El ascenso de los Figueroa: De Caballeros a Duques
La historia de la Zafra que hoy admiramos comienza en 1394, cuando el Rey Enrique III concede el señorío de la villa a Don Lorenzo Suárez de Figueroa, Maestre de la Orden de Santiago. Lo que empezó como una concesión estratégica en la frontera con el Reino de Sevilla, acabó convirtiéndose en uno de los ducados más influyentes de la Corona Española.
Los Figueroa no fueron solo guerreros; fueron mecenas, políticos y visionarios. Bajo su mando, Zafra pasó de ser un enclave defensivo a una ciudad abierta, comercial y culta, ganándose a pulso el sobrenombre de la «Sevilla la Chica».

El Alcázar-Palacio: El corazón del Estado de Feria
El monumento que domina nuestro horizonte es el Alcázar de los Duques de Feria. Construido inicialmente en 1437 como una fortaleza militar (de ahí sus nueve torres almenadas y su imponente torre del homenaje), el edificio sufrió una transformación fascinante a finales del siglo XVI.
Es en este momento cuando se construye su joya más preciada: el Patio de Mármol. Este espacio, atribuido al entorno del arquitecto real Juan de Herrera, rompe con la sobriedad exterior para ofrecernos un despliegue de columnas dóricas y jónicas de mármol blanco que nos habla de la sofisticación de la corte ducal.
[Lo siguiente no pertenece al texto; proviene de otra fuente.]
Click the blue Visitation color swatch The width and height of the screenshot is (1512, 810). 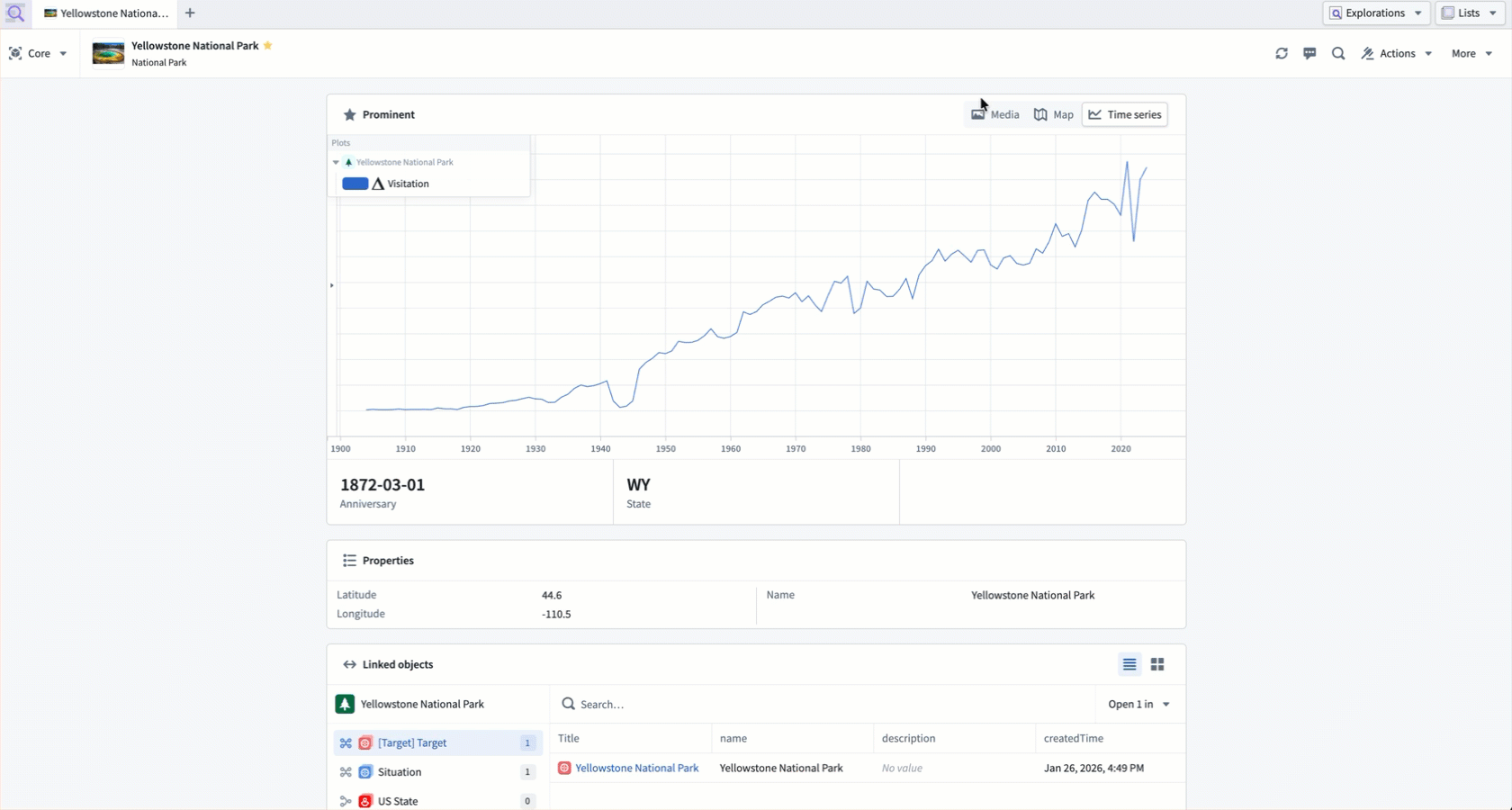click(x=355, y=184)
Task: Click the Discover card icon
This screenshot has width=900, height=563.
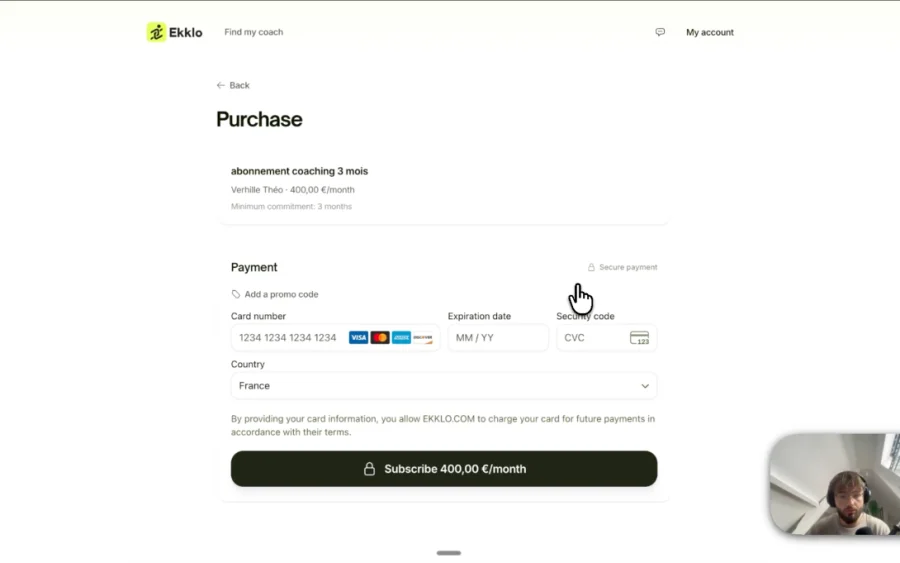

«Fíjate en el contraste entre el granito local de las torres exteriores y el mármol italiano/portugués del interior. Es la metáfora perfecta de los Figueroa: guerreros por fuera, cortesanos por dentro.»
Un urbanismo diseñado para el encuentro
Los Duques entendieron que una capital necesitaba espacios para el comercio. Así nacieron la Plaza Grande y la Plaza Chica, unidas por el Arquillo del Pan.
- La Plaza Chica: Fue el centro administrativo original. Si te fijas en una de las columnas de sus soportales, aún puedes ver la Vara de Medir medieval, usada para dirimir disputas entre mercaderes.
- La Plaza Grande: Más amplia y señorial, refleja el crecimiento de la ciudad en el siglo XVI. Sus arcos de medio punto y sus casas encaladas son las responsables de su aire sevillano.
El legado sacro: La Colegiata y Zurbarán
Ninguna visita a la Zafra Ducal estaría completa sin entrar en la Insigne Iglesia Colegial de la Candelaria. Los Figueroa dotaron a este templo de una riqueza artística inaudita, destacando el retablo mayor con lienzos originales de Francisco de Zurbarán, maestro del claroscuro.